__DATA SUPPLIED__:

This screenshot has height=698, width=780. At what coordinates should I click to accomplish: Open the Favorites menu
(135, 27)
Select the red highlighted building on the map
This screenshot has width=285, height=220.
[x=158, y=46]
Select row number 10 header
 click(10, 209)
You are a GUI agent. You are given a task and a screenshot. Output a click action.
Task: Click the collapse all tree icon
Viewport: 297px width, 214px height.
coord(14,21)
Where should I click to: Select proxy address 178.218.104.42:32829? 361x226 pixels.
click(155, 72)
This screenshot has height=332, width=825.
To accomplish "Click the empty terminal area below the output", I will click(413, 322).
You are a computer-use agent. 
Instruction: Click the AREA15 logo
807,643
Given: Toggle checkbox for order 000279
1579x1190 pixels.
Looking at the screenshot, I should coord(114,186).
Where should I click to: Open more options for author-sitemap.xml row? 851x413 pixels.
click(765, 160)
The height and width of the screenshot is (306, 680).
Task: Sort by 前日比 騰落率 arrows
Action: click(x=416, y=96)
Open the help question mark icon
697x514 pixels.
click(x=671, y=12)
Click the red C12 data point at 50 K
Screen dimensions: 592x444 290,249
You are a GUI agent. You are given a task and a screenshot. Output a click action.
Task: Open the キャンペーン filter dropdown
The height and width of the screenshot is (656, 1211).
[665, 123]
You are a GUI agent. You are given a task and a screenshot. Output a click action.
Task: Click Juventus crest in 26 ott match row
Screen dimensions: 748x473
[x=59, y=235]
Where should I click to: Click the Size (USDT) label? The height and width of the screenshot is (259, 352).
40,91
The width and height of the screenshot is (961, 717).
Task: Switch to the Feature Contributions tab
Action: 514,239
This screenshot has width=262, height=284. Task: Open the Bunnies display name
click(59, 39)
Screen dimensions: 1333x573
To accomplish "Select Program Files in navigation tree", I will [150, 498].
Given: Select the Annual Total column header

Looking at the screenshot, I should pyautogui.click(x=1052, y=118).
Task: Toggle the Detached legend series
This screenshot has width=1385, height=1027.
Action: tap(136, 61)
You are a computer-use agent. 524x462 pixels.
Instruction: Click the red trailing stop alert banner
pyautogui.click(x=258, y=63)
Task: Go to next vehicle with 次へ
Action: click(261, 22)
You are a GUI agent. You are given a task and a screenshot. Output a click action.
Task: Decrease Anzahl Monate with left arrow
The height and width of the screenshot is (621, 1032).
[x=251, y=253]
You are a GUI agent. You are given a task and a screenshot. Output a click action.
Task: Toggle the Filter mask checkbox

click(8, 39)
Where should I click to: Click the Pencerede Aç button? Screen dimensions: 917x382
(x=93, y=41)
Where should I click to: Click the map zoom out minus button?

__YOUR INSTRUCTIONS__:
The records above should be set down again word for word.

__ANSWER TO THIS TASK__:
This screenshot has height=698, width=780. At what coordinates should I click to accomplish: Open the Favorites menu
(135, 27)
Select the red highlighted building on the map
This screenshot has width=285, height=220.
[x=158, y=46]
Select row number 10 header
 click(10, 209)
You are a GUI agent. You are given a task and a screenshot. Output a click action.
Task: Click the collapse all tree icon
Viewport: 297px width, 214px height.
coord(14,21)
Where should I click to: Select proxy address 178.218.104.42:32829? 361x226 pixels.
click(155, 72)
This screenshot has height=332, width=825.
To accomplish "Click the empty terminal area below the output", I will click(413, 322).
You are a computer-use agent. 
Instruction: Click the AREA15 logo
807,643
Given: Toggle checkbox for order 000279
1579x1190 pixels.
Looking at the screenshot, I should coord(114,186).
Where should I click to: Open more options for author-sitemap.xml row? 851x413 pixels.
click(765, 160)
The height and width of the screenshot is (306, 680).
Task: Sort by 前日比 騰落率 arrows
Action: click(x=416, y=96)
Open the help question mark icon
697x514 pixels.
click(x=671, y=12)
Click the red C12 data point at 50 K
Screen dimensions: 592x444 290,249
You are a GUI agent. You are given a task and a screenshot. Output a click action.
Task: Open the キャンペーン filter dropdown
The height and width of the screenshot is (656, 1211).
[665, 123]
You are a GUI agent. You are given a task and a screenshot. Output a click action.
Task: Click Juventus crest in 26 ott match row
Screen dimensions: 748x473
[x=59, y=235]
Where should I click to: Click the Size (USDT) label? The height and width of the screenshot is (259, 352).
40,91
The width and height of the screenshot is (961, 717).
Task: Switch to the Feature Contributions tab
Action: 514,239
This screenshot has width=262, height=284. Task: Open the Bunnies display name
click(59, 39)
Screen dimensions: 1333x573
To accomplish "Select Program Files in navigation tree", I will [150, 498].
Given: Select the Annual Total column header

Looking at the screenshot, I should pyautogui.click(x=1052, y=118).
Task: Toggle the Detached legend series
This screenshot has width=1385, height=1027.
Action: tap(136, 61)
You are a computer-use agent. 524x462 pixels.
Instruction: Click the red trailing stop alert banner
pyautogui.click(x=258, y=63)
Task: Go to next vehicle with 次へ
Action: click(261, 22)
You are a GUI agent. You are given a task and a screenshot. Output a click action.
Task: Decrease Anzahl Monate with left arrow
The height and width of the screenshot is (621, 1032).
[x=251, y=253]
You are a GUI agent. You are given a task and a screenshot. Output a click action.
Task: Toggle the Filter mask checkbox

click(8, 39)
Where should I click to: Click the Pencerede Aç button? Screen dimensions: 917x382
(x=93, y=41)
Where should I click to: Click the map zoom out minus button?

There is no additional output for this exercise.